綾辻行人『びっくり館の殺人』

「館シリーズ」八作目、「びっくり館の殺人」の感想。

ネタバレ有無両対応です。

シリーズのその他の作品についてはコチラ

リリカは何の子? 悪魔の子!?
すべての世代の“童心”に贈る 謎(ミステリー)と驚き(サプライズ)のおもちゃ箱!
少年の日の、極彩色の悪夢――あの密室殺人の真犯人は誰だったのか!?

あやしい噂が囁かれるお屋敷町の洋館、その名もびっくり館。

館に住む少年と友だちになった三知也たちは、少年の祖父が演じる異様な腹話術劇におののくが……クリスマスの夜、ついに勃発する密室の惨劇! 悪夢の果てに待ち受ける戦慄の真相とは!?

作品紹介

町中に佇む噂の絶えないお屋敷、びっくり館。

少年・三知也は館の住人トシオと偶然知り合い仲良くなる。

かつて悲劇が起きたというびっくり館では、トシオとその祖父、そして死んだ姉リリカを模った人形が暮らしていた。

彼らの異様な生活に不安を感じ始める三知也たち。

そしてクリスマスの夜、密室の中でついに惨劇は起きた。

少年の心に異形を孕ませる、ダークでホラーな作品です。

感想

子供たちにも容赦ない綾辻流

少年少女も読者に想定した「ミステリーランド」シリーズの一冊として刊行され、館シリーズの8作目という位置づけでもあるのが本書。

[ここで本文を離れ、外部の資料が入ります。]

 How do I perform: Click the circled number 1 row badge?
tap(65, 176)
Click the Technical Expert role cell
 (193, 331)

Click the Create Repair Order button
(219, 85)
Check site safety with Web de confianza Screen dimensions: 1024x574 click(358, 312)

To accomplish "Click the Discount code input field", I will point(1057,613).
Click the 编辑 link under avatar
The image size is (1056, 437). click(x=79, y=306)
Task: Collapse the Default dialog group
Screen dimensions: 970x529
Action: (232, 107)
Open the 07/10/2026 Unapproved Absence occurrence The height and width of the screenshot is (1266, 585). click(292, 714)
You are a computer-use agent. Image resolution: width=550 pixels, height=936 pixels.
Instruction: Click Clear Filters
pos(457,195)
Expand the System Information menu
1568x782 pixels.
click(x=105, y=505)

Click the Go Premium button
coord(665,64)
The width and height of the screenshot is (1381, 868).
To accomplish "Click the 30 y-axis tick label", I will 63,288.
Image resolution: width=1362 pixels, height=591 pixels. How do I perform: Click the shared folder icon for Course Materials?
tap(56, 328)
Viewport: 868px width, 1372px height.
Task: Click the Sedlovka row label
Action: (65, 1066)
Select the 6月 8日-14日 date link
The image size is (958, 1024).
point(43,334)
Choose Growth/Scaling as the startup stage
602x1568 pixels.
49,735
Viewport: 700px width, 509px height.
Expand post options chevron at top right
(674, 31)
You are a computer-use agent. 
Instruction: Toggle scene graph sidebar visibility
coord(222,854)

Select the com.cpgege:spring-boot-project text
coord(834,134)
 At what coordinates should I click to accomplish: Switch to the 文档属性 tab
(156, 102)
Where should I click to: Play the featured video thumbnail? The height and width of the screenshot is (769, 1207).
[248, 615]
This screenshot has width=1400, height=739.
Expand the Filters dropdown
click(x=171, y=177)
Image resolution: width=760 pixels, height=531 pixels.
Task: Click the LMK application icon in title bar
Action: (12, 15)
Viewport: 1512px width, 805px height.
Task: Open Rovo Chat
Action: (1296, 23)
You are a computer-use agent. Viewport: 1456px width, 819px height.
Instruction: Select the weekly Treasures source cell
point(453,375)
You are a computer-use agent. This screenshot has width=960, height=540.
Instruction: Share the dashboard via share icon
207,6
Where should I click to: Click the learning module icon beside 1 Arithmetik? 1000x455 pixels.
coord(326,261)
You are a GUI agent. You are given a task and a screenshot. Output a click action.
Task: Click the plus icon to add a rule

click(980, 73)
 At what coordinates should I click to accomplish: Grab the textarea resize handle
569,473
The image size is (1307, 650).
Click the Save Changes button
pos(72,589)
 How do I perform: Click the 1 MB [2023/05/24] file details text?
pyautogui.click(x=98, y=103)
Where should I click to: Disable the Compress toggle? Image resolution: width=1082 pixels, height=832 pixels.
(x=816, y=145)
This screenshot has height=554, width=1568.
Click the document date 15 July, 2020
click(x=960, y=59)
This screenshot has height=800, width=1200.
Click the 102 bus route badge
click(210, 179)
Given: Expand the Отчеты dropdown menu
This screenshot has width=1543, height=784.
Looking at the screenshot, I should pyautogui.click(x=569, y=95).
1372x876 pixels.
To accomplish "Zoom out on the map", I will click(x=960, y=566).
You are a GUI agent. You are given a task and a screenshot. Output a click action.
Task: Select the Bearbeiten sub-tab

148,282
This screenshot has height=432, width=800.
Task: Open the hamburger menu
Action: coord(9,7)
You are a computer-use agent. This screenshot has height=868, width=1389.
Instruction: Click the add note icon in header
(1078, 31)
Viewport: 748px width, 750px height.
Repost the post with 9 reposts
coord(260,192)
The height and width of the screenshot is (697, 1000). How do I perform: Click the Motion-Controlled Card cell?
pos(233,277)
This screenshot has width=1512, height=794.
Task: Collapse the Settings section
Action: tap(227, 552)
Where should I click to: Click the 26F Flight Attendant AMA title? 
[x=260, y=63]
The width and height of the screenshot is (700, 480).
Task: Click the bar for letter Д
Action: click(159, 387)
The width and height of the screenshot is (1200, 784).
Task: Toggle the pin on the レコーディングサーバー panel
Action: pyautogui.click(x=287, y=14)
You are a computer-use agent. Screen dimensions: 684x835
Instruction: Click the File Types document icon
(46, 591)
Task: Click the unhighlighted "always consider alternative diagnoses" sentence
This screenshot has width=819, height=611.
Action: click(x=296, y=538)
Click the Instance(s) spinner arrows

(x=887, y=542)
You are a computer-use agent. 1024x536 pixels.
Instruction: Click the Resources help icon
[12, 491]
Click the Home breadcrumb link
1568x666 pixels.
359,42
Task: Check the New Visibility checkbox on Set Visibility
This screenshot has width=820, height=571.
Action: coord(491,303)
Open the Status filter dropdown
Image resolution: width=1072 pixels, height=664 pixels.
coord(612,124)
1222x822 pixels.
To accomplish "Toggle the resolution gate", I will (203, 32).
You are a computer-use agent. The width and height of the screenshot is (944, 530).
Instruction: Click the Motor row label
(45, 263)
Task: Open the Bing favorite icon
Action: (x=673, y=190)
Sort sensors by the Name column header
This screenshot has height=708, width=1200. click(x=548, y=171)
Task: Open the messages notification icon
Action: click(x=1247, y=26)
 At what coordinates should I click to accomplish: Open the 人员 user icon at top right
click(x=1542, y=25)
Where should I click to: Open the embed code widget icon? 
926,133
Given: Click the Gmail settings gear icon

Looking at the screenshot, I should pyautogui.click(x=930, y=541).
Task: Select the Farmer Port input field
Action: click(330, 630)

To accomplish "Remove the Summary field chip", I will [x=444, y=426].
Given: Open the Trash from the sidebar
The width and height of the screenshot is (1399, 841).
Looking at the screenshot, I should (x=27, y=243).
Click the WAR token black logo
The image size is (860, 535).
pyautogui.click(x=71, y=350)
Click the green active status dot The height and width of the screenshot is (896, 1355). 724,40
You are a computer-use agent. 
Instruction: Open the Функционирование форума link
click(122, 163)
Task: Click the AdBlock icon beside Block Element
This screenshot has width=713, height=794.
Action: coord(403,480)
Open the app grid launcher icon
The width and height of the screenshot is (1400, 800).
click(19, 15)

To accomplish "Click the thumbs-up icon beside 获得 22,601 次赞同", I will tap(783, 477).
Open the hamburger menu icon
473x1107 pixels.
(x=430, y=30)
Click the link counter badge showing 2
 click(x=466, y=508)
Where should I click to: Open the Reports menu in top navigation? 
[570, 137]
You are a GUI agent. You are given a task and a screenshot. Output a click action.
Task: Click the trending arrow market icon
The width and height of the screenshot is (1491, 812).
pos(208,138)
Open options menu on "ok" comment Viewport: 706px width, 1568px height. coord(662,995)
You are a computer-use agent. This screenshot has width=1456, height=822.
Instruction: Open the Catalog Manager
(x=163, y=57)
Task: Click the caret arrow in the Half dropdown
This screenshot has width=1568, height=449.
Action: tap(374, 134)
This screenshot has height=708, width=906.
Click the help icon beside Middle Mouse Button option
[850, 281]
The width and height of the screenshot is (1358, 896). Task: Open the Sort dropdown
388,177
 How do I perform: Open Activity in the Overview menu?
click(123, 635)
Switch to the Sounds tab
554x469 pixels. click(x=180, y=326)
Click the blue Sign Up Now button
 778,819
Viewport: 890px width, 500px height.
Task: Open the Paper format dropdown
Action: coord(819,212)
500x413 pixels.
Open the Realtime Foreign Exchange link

そのため、文体や挿絵の存在・分量など、他のシリーズ作品に比べて読みやすいものとなっています。

しかし内容の方はといえば、子供心には強烈であろうテーマやダークな雰囲気、人物の狂気などで溢れています。

ミステリーとしては明快で大胆な構成。

個人的には好みの趣向ではありませんが人によるでしょう。

「館シリーズに相応しくない・館シリーズである必要がない」という意見もあるようですが、少なからず同意できるものと感じます。

幼い頃に出会っていれば、もっと素直に楽しみ怯えられたのかもしれません。

次巻は有限・・・

Q: どこまでが「出題編」?

A:第二部までと思います(個人的な感覚です)


以下はネタバレを含む内容になります。未読の子はいねがー。

開く

密室ではなく叙述トリック

密室大好きの私は、どうやってここから抜け出そうかとそればかり考えていました。しかし、結末は読者を欺く叙述トリック、伏線はかなり丁寧に張られていましたが。決して叙述トリック自体が嫌いなわけではないのですが、それが全てで事件が終わってしまうような使い方は邪道な気がします。特に今回の場合は「それ」について一人称が言及しないのは明らかに不自然な状況です。しかも、警察が存在するのに、その見解の情報を得た時点でもうほとんど核心になってしまっているのもよくわかりません。

物語全体としてみれば、主人公が「こういうことがあったんだよね」と言っているだけの話、どこで何を推理すればいいのか。ミステリーの趣向の一つとしてこういった分野はあるのでしょうが、とにかく自分の好みに合わなかったというだけの話ですね。

館シリーズなのか

私がこの作品を「館シリーズ」の作品として受け入れにくい理由は、館が主役ではないと感じたこと、これに尽きます。まず疑問に思ったのは、これまでのシリーズには必ず巻頭に館の見取り図が載っていましたが、今回はそれがないんです。局部的な図は作中に記載されたいましたが、この時点でなんか違うなぁ・・・という心情。

館の雰囲気や性格を感じさせる描写もあまり見られず、人物や出来事ばかりが表立っている印象を受けます。島田がおまけ程度に出演していたのもむしろスピンオフ感を強めました。他にも、自分は気になりませんでしたが、館の名前自体がお約束に則っていないという指摘もあるようですね。

全体として、本当に作者は「これは館シリーズの作品だ」と強く意識して書いたのか疑わしく思えるものでありました。

その他

「館シリーズ」の作品として見れば低い評価になってしまう本書ですが、一冊のミステリーとしてなら全然意義のある作品だと思います。この作品を読んで興味を持った子がその他のシリーズに手を伸ばして・・・という順番で読まれるべきなのかもしれません。

ホラーな雰囲気とインパクトのある結末ですから、幼い時分に読みたかったですね。